Trognes et arbres isolés

Il est de tradition dans bien des campagnes de mener des arbres en «têtards». Le têtard est un arbre dont le tronc a été taillé à environ 2 mètres de hauteur de façon à initier le développement d’un grand nombre de branches, qui sont coupées à leur base (à leur départ du tronc) tous les 6 à 15 ans.

Saule têtard

Ce type de conduite s’applique aussi aux «cépées», qui, en Bresse, garnissent souvent les talus qui accompagnent les petits fossés.  Ce sont souvent des aulnes glutineux. À cette différence que pour les cépées, la taille de formation comme celle d’entretien se font juste au dessus du sol. Cette pratique permettait traditionnellement de récolter assez fréquemment, et en quantité notable, assez de bois soit pour le chauffage des maisons, soit pour la production de «charbonnette» pour les fours à pain.

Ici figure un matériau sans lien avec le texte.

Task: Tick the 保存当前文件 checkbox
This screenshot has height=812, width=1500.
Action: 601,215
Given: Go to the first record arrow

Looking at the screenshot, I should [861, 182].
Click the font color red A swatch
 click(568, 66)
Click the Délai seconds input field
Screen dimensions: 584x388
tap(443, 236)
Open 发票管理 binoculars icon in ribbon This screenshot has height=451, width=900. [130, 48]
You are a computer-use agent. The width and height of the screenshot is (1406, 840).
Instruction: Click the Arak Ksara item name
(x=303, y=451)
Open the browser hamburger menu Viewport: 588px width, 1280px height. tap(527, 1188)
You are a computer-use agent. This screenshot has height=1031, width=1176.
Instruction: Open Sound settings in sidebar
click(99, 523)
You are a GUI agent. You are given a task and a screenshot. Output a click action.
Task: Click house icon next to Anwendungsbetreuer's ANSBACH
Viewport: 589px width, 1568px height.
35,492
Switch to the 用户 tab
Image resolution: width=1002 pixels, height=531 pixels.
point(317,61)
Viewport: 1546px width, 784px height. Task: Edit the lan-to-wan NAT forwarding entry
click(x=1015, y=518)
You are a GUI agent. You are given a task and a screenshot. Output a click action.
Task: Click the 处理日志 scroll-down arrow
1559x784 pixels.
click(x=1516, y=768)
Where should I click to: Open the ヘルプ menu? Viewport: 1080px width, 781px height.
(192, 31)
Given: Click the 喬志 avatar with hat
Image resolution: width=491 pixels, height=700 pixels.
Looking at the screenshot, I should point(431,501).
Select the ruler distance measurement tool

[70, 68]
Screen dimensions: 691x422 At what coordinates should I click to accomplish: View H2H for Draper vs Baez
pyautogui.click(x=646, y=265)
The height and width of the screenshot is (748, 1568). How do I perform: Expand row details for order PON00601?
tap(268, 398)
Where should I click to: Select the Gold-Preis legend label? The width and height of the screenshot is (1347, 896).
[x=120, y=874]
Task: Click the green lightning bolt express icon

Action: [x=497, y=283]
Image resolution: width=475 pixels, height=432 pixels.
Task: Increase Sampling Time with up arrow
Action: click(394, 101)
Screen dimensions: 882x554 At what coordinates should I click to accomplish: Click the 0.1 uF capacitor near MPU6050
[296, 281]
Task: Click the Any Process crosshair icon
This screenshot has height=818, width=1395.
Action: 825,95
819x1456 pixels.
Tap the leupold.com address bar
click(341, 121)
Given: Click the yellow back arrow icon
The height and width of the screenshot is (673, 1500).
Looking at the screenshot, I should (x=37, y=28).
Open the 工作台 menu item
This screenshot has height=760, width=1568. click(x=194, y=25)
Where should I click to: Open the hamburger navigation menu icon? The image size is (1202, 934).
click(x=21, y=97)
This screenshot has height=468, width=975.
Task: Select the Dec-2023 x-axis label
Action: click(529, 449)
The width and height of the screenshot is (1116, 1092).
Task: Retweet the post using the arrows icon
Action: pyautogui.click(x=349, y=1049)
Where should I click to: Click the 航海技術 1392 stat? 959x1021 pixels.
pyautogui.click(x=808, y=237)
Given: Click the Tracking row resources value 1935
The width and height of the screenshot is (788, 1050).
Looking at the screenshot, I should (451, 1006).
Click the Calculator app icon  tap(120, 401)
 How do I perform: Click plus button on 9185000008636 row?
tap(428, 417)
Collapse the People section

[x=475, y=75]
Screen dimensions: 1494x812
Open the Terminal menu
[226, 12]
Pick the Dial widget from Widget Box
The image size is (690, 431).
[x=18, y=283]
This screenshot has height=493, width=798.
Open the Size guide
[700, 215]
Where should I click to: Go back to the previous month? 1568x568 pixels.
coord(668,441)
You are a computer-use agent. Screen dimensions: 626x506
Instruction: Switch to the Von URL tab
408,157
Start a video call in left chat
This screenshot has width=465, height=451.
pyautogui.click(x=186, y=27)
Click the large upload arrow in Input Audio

Au nord de notre parcelle de Biau Jardin (de Grannod… celui qui diffuse gratis de l’info paysanne bio validée par la pratique !) de G à D aulne en cépée,  puis acacia en cépées, et enfin à droite saule en têtards. Nous ne contrarions pas l’installation du lierre qui permet en saison froide un grosse production précoce de nectar et pollen.

En bas de notre Biau Jardin (de Grannod !) à gauche aulnes glutineux menés en cépées, au milieu, acacias en cépées, à droite vieux saules menés en têtards

Les arbres ainsi conduits en têtards n’ont en général pas vocation à produire du bois d’oeuvre par leur tronc, mais principalement du bois de chauffage par leurs branches. Fragilisés par ce type d’entretien, les troncs se creusent peu à peu ; ils accueillent alors une grande biodiversité, tant végétale qu’animale. Les plus âgés creusent complètement et ne tiennent plus que par le liber et l’écorce.

Au Biau Jardin de Grannod…

Maintien des trognes.

Les têtards sont taillés tous les 6 à 12 ans on en récolte les branches de la tête pour ne laisser que le tronc. Dans une région humide comme la Bresse, ce sont souvent des saules et des aulnes qui sont cultivés ainsi.

Laisser trop grossir les branches c’est mettre en danger le tronc ; les trognes les plus jeunes fournissent donc de plus grosses branches que les trognes les plus vieilles, plus fragiles, qui sont donc récoltées plus souvent. Mais en fonction des situations, il reste longtemps possible de transformer un têtard si on décide d’en modifier la taille pour le faire monter.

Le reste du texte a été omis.